- Born: Keletso Joseph Rakhudu
- Occupation: Politician
- Spouse: Mavis Rakhudu
- Children: 3

= Keletso Rakhudu =

Motswana politician

Keletso Joseph Rakhudu is a Motswana politician who served on the Pan-African Parliament representing Botswana and on the Parliament of Botswana for Gaborone as the Assistant Minister of Trade Ministry, Assistant Minister of Education and Skills Development, and Assistant Minister of Finance and Development Planning in varying times from 2004 to 2014. He was a part of the Botswana Democratic Party.

Rakhudu started politics in 1999 after being elected to the Gaborone City Council. Before his political career, he worked at Kgosi Kgari Sechele II Secondary School in Molepolole from May 1979 to January 1983, where he taught English and Geography.

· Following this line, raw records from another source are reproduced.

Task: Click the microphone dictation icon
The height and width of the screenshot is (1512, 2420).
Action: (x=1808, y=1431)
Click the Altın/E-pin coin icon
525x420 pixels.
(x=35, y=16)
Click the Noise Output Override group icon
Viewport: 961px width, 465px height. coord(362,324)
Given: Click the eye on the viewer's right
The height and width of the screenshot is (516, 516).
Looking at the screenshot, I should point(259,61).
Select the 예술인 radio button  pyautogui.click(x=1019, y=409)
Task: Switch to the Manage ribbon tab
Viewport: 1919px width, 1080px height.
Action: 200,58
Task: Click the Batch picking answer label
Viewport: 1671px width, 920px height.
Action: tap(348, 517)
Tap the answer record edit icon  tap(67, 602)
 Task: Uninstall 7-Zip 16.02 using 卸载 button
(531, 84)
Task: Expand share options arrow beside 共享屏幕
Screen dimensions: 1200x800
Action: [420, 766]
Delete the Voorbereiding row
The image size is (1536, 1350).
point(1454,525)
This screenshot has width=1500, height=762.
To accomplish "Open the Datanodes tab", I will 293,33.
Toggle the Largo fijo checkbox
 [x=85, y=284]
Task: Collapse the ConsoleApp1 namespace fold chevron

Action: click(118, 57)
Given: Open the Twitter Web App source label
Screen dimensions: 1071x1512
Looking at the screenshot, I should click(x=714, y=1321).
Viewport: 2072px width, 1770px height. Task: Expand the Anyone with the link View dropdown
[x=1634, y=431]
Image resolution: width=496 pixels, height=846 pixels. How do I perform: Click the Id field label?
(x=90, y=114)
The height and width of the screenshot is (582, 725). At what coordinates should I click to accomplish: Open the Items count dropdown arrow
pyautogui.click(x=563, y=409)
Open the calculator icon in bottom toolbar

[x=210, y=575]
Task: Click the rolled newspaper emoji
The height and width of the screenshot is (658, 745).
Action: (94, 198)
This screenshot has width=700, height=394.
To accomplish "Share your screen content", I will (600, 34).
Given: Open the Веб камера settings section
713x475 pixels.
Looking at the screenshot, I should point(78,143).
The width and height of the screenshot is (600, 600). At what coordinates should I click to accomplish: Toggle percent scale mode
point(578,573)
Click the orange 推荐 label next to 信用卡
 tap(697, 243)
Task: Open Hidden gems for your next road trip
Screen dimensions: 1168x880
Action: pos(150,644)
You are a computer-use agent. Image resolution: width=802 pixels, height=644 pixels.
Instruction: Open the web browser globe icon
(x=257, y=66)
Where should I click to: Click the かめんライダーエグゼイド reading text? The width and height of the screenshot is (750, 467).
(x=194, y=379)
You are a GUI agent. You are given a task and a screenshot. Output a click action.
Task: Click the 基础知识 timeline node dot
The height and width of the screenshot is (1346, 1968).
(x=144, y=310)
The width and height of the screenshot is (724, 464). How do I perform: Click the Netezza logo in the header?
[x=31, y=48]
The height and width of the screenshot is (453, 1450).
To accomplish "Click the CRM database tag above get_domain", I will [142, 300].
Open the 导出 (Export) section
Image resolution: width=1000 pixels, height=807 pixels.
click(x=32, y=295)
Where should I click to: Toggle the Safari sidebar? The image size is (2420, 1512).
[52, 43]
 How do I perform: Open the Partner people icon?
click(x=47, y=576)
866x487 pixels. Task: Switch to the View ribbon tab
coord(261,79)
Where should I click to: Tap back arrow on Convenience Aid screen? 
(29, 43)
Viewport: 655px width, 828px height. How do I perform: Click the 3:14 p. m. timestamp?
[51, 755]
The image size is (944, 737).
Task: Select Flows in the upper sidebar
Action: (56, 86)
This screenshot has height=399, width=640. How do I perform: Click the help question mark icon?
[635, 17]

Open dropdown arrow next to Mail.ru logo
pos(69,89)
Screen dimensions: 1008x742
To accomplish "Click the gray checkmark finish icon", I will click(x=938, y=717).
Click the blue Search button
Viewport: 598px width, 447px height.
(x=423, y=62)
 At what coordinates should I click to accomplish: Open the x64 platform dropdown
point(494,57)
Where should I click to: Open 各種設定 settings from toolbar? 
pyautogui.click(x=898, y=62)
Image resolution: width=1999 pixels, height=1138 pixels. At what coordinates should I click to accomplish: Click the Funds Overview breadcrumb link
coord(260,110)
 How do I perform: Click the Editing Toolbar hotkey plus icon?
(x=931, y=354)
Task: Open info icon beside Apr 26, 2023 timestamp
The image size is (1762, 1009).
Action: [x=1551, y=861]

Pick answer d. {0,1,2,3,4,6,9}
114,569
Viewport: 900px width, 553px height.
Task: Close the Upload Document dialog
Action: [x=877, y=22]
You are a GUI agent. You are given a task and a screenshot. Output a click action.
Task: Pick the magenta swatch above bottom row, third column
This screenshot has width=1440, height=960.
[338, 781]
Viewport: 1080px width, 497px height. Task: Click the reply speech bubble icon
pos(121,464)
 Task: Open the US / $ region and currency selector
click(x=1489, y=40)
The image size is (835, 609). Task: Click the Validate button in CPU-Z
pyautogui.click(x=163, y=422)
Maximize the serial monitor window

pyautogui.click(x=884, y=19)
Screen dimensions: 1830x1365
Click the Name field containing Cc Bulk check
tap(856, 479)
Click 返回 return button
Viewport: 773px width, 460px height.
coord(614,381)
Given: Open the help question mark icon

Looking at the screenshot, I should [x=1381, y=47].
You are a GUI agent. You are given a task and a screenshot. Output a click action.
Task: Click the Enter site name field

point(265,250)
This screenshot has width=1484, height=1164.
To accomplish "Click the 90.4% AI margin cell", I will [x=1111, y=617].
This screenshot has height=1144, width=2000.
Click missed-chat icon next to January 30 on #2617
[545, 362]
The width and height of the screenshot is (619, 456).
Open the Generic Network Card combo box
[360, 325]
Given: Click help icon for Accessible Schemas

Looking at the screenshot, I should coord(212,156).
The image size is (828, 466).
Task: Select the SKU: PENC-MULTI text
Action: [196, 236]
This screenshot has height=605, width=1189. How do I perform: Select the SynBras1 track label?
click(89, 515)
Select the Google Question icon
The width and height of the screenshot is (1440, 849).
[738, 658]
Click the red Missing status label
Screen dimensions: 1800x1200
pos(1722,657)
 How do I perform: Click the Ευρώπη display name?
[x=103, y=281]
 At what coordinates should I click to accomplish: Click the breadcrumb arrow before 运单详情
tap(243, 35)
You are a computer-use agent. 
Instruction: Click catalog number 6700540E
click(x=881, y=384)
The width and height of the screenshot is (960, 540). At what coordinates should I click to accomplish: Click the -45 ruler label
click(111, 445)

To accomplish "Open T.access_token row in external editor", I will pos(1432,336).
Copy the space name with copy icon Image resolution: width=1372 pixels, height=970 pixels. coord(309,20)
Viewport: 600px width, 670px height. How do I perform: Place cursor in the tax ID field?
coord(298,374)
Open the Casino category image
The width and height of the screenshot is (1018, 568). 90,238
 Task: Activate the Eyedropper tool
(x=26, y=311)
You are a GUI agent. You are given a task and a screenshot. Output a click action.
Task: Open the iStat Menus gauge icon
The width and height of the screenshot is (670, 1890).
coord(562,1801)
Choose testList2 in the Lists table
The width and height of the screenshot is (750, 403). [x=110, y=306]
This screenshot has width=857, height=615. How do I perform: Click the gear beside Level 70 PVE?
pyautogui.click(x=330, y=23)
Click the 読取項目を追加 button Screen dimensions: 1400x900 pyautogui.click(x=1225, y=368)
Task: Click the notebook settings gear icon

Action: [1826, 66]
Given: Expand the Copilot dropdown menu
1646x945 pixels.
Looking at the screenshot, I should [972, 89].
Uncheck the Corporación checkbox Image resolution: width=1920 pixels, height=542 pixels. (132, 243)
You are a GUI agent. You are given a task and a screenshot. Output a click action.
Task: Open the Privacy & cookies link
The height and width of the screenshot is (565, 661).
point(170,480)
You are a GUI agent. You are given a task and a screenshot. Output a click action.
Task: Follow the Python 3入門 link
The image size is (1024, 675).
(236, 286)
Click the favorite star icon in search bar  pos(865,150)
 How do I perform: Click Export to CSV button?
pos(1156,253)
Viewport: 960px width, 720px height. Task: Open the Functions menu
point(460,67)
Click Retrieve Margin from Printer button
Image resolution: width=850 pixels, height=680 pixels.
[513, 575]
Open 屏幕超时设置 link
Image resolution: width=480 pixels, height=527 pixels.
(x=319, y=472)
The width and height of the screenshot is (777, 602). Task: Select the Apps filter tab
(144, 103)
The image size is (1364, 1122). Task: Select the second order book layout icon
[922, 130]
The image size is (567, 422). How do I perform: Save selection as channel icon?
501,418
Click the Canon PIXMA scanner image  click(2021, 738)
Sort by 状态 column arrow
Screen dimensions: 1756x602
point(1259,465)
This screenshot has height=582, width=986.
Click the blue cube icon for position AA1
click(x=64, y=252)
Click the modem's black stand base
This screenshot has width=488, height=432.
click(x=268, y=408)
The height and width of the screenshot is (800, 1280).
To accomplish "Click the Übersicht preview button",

Rakhudu has also worked as the chief executive officer for Longman Botswana, as a professional tswana-style guitar player and alto saxophone player under the name “Kaizur”, a developmental worker for the Botswana Music Union, a supporter of Notwane F.C., the founder/director of Funeral Services Group, a shareholding company with farms in Serokolwane, and as a farmer rearing cattle, small stock, poultry, and guinea fowls.